If you want to know the size of your Set, just use size().
I don't see anywhere where you are adding the word into the TreeSet 'a'.
If I'm just missing that (and I might be) I'd bet the problem is that a TreeSet is not guaranteed to iterate in the order of insertion. That is, you add "---" last but there's no reason it won't come out of the iterator 8th and terminate your program.
So I'd say get rid of the check where you see if the iterator returns "---" and see where that gets you.
Had time to verify, change:
if (grab.equals("---"))
{
break;
}
to:
if (grab.equals("---"))
{
//break;
}
and it works as expected.
Good luck!
There is no need to iterate a 2nd time, just replace 2nd loop with
System.out.println("Treeset.size():" + a.size() );
and do not add "---" to treeset in the first loop (assuming this is some kind of end of file marker)
if (word.equals("---"))
{
break;
}
a.add(word);
Using a msdos window I am piping in an amazon.txt file.
I am trying to use the collections framework. Keep in mind I want to keep this
as simple as possible.
What I want to do is count all the unique words in the file... with no duplicates.

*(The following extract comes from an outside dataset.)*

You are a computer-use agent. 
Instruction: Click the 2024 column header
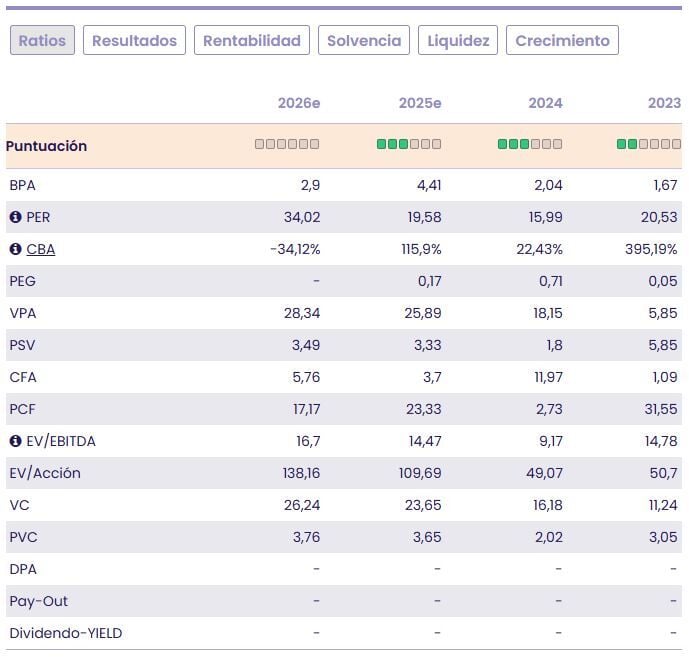pyautogui.click(x=545, y=103)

This is what I have so far. Please be kind this is my first java project.
import java.util.Scanner;
import java.util.ArrayList;
import java.util.Iterator;
public class project1 {
// ArrayList<String> a = new ArrayList<String>();
public static void main(String[] args) {
Scanner sc = new Scanner(System.in);
String word;
String grab;
int count = 0;
ArrayList<String> a = new ArrayList<String>();
// Iterator<String> it = a.iterator();
System.out.println("Java project\n");
while (sc.hasNext()) {
word = sc.next();
a.add(word);
if (word.equals("---")) {
break;
}
}
Iterator<String> it = a.iterator();
while (it.hasNext()) {
grab = it.next();
if (grab.contains("a")) {
System.out.println(it.next()); // Just a check to see
count++;
}
}
System.out.println("I counted abc = ");
System.out.println(count);
System.out.println("\nbye...");
}
}
In your version, the wordlist a will contain all words but duplicates aswell. You can either
(a) check for every new word, if it is already included in the list (List#contains is the method you should call), or, the recommended solution
(b) replace ArrayList<String> with TreeSet<String>. This will eliminate duplicates automatically and store the words in alphabetical order
Edit
If you want to count the unique words, then do the same as above and the desired result is the collections size. So if you entered the sequence "a a b c ---", the result would be 3, as there are three unique words (a, b and c).
Instead of ArrayList<String>, use HashSet<String> (not sorted) or TreeSet<String> (sorted) if you don't need a count of how often each word occurs, Hashtable<String,Integer> (not sorted) or TreeMap<String,Integer> (sorted) if you do.
If there are words you don't want, place those in a HashSet<String> and check that this doesn't contain the word your Scanner found before placing into your collection. If you only want dictionary words, put your dictionary in a HashSet<String> and check that it contains the word your Scanner found before placing into your collection.